By Maureen Gilmer, Riley Children’s Health senior writer,

You could say it was a match made in heaven. But in this case, the match was made on Earth, and it saved the life of a little boy from Indiana.

It was a swab of the cheek that brought together two strangers – a young woman from the East Coast named Rachel Buck and a young leukemia patient named Jacob Parry in 2019.

The two didn’t meet then (that would come two years later at a baseball game), but because of Buck’s decision as a college student to register at, her bone marrow was tapped to save Jacob.

And that’s how it came to be that Jacob and his family were front and center for Buck’s wedding to Brandon Miller last month in Massachusetts.

There was 5-year-old Jacob, accompanied by his twin brother Jared, walking down the aisle, carrying the all-important rings for the ceremony. The two were dressed in matching white shirts, suspenders and bow ties.

Buck and Miller invited the boys and their older brother, Jackson, to be part of the big day after meeting the Parry family in 2021 and keeping in touch ever since.

“I just love them so much,” said Buck, 25. “The sheer fact that I’m rewarded with them being in my life is so amazing.”

Amazing is also the word Jacob’s parents, Jeff and Kaylie Parry, use to describe the gift that Buck has been for their family.

“What an amazing impact she has had on our family,” Kaylie said. “We are so thankful Be The Match brought us together, and we really do thank God daily for all of the amazing people he has put in our lives, including Rachel and Brandon.”

The gratitude goes both ways.

“I’m the lucky one, honestly,” Buck said. “It’s so crazy and beautiful to me that Jacob’s whole family is my family.”

Jacob was diagnosed with leukemia when he was just a baby. He went through chemotherapy at Riley Hospital for Children in preparation for a stem cell transplant in the summer of 2019. But he needed a donor.

His parents were 50% matches, as was his older brother. His twin (not identical) was a 0 out of 10 match.

Enter Rachel, who had registered with Be The Match as a student on the campus of the University of New Haven in Connecticut. It took just a minute to have her cheek swabbed and her information entered in the database.

“Cancer has struck my family, as it has so many others,” she said, “so I thought, why not register?”

She didn’t know it then, but she was a perfect match for a baby named Jacob who was fighting for his life in Indiana.

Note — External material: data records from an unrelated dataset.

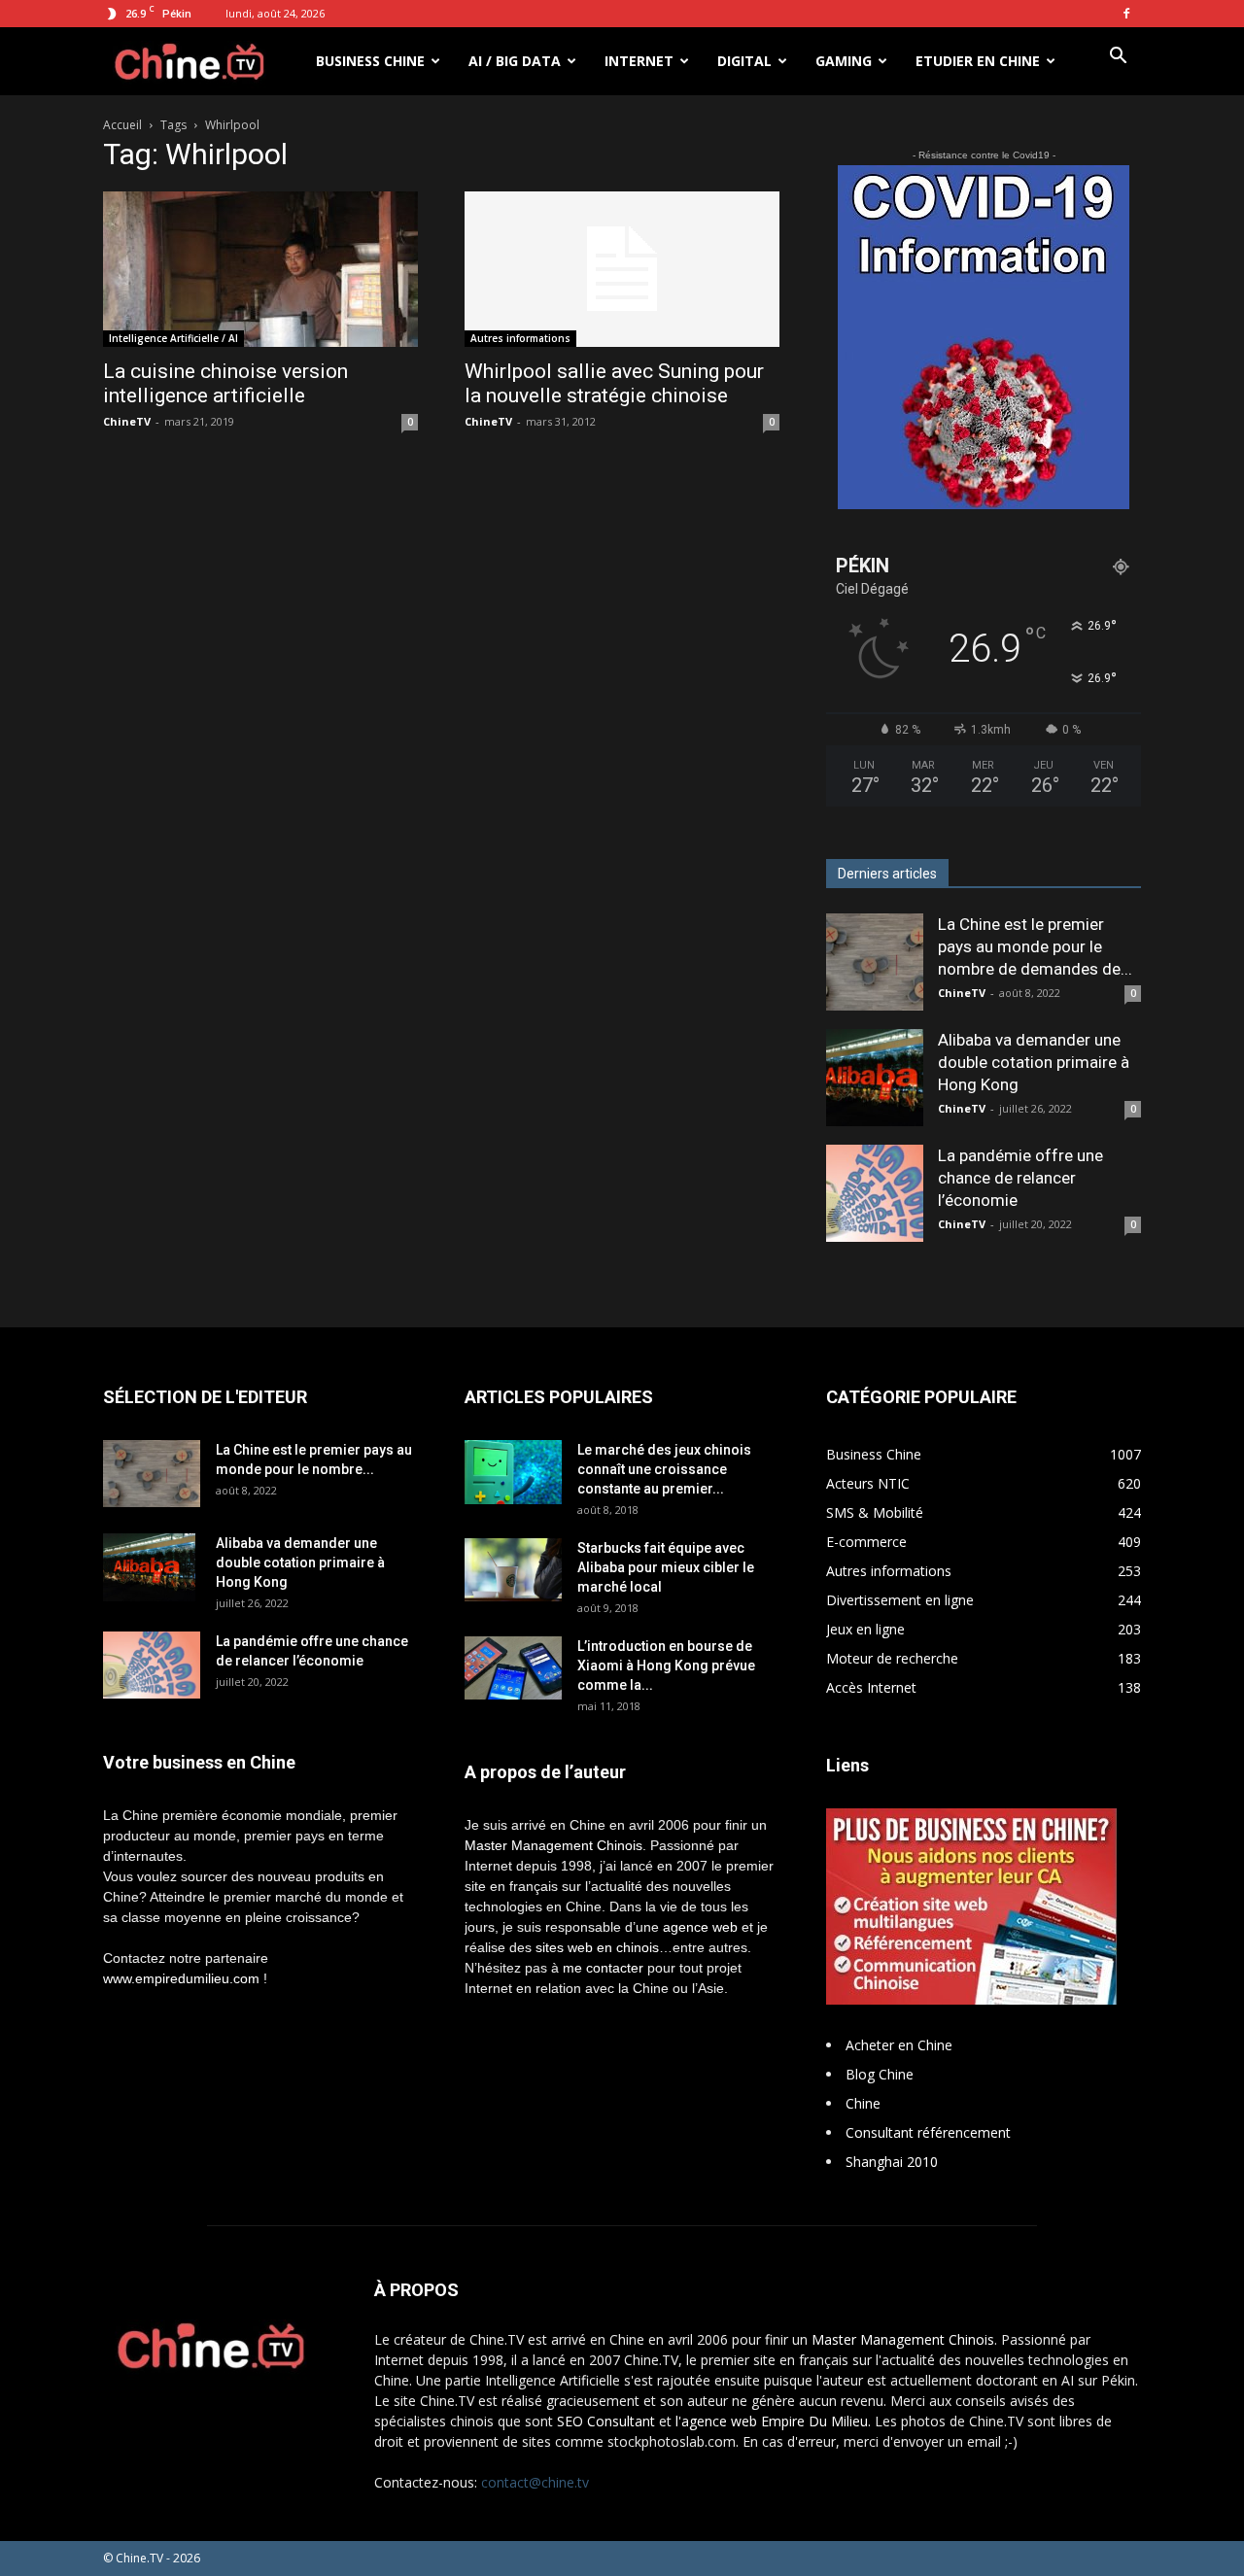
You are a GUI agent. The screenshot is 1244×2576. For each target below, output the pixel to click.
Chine (863, 2103)
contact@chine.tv (535, 2482)
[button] (1117, 58)
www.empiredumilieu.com (181, 1978)
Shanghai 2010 (892, 2161)
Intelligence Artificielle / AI (173, 338)
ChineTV (127, 421)
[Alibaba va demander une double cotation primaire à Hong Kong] (874, 1077)
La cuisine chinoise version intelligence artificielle (225, 383)
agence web (700, 1927)
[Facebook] (1126, 13)
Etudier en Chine (978, 61)
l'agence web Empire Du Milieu (771, 2421)
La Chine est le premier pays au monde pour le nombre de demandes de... (1035, 946)
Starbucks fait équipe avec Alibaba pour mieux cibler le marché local (665, 1567)
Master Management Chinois (553, 1845)
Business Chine (370, 61)
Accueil (122, 125)
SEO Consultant (606, 2421)
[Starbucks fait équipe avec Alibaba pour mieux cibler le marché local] (513, 1569)
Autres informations (520, 338)
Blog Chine (880, 2074)
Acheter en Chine (899, 2045)
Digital (744, 61)
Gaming (843, 61)
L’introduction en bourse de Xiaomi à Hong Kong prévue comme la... (666, 1665)
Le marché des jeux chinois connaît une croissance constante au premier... (664, 1469)
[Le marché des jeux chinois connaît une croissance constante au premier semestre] (513, 1472)
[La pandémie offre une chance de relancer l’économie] (874, 1193)
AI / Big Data (514, 61)
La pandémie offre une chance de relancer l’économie (1020, 1178)
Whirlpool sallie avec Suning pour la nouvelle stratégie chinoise (614, 383)
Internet (639, 61)
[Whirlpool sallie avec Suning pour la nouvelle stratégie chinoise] (622, 269)
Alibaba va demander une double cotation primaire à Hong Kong (1033, 1062)
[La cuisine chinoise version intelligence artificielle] (260, 269)
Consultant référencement (928, 2132)
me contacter (603, 1967)
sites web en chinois (597, 1947)
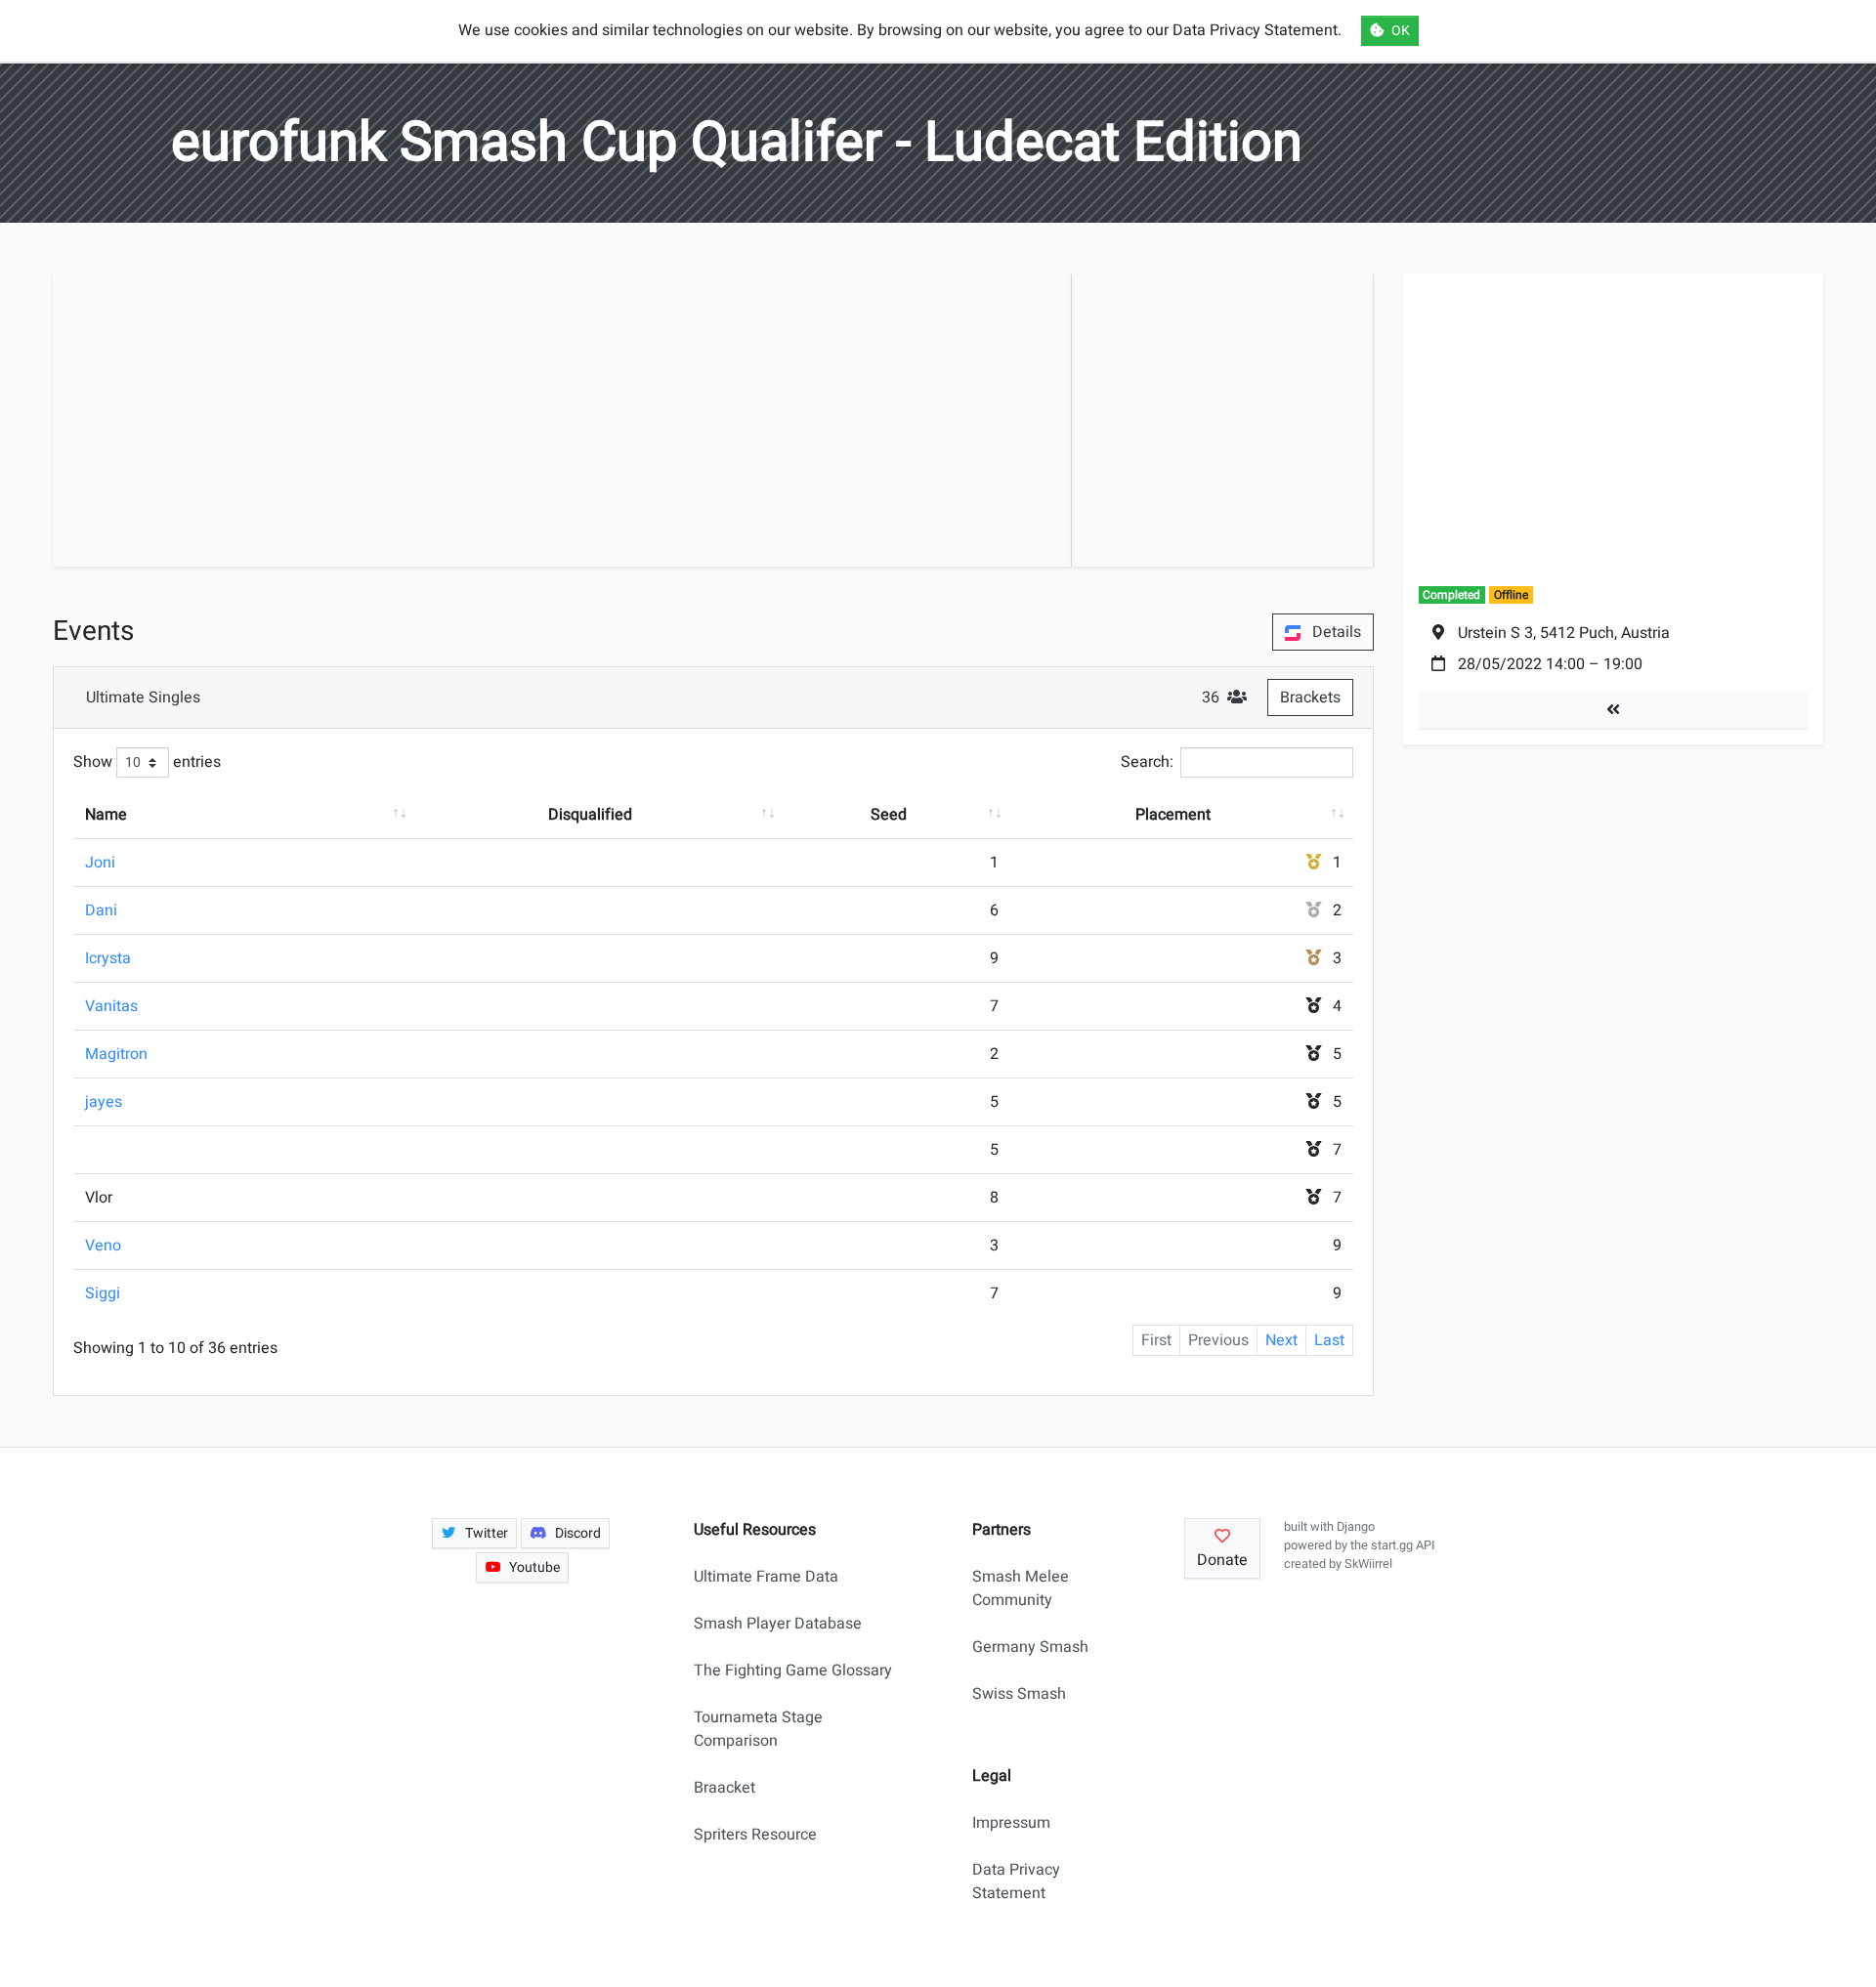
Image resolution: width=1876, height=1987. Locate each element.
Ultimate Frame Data (766, 1576)
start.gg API (1402, 1545)
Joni (100, 862)
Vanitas (111, 1006)
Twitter (486, 1533)
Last (1329, 1340)
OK (1400, 31)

That decision four years ago would have a ripple effect. Not only did it save Jacob’s life, but it deeply affected the lives of everyone in his family and hers. And she never misses an opportunity to encourage others to register on

“I tell everybody to sign up for the registry. I can’t even describe the feeling you get.”

She carried that passion through to her wedding by replacing table favors for guests with cards indicating a donation for Be The Match had been made in the guest’s name.

Dr. Jodi Skiles, director of pediatric stem cell transplant and cellular therapy for Riley, said donors like Buck who are willing to put their lives on hold for a stranger don’t come around very often.

“From the word go, she was all in, whatever we needed, whenever we needed it,” Dr. Skiles said. “She is amazing, truly lovely in every way.”

For Buck, the experience has been a privilege, and she has treasured the connection she has with the Parry family.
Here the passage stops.